Lance Stroll (P20): 6/10
The drivers might have only completed two laps behind the safety car on Sunday, but that was still time for Lance Stroll to earn himself a penalty - and that's on top of a five place grid drop he had to serve for causing an accident at the start of the Hungarian Grand Prix just before the summer shutdown. He actually had a solid time in Spa for the most part, bouncing back from a sluggish FP1 to be in the top ten in the rest of practice and running ahead of his team mate Sebastian Vettel. But he struggled to carry that into qualifying and missed the cut by a long way at the end of Q2 which meant that the penalty then dropped him to the back row for the start of the race. He gained a couple of places after Sergio Perez' out-lap spin and Kimi Raikkonen getting a penalty for making changes under parc ferme rules, but he handed those back when the Aston Martin team opted to make downforce revisions during the red flag stoppage that yielded a ten second post-race sanction.

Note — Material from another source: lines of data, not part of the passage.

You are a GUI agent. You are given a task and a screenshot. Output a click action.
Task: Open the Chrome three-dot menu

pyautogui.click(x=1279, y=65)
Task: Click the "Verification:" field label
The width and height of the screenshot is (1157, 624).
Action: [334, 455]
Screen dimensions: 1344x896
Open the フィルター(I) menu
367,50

Not that it mattered: with no green flag running, Stroll never had a chance to reach the points.

Sergio Perez (P19): 4/10
There's no easy way of saying this, but it's just as well that Sergio Perez announced his contract extension with Red Bull before turning a wheel at Spa, because he made a complete Horlicks of what followed. He was eight tenths slower than his team mate in first practice and even further behind in FP2 despite Max Verstappen crashing out at the end of the session. It's not fair to criticise the 2.347s gap between them at the end of qualifying as that was a factor of the wildly changing weather conditions throughout the session, but ending up seventh on the grid would have been a definite disappointment as it meant there was no role for him to play in team strategy against their Mercedes rivals. And then of course he spun out on his out-lap to the grid, wrecking the car to such a degree that it was impossible for him to start the race. That is, until a three-hour delay allowed the Red Bull crew to engage in engineering heroics and have him ready to join from the pit lane. But of course the weather then squelched any notion of a comeback drive, and instead of seventh place and what would have been three points he ended up with nothing to show for his crew's efforts.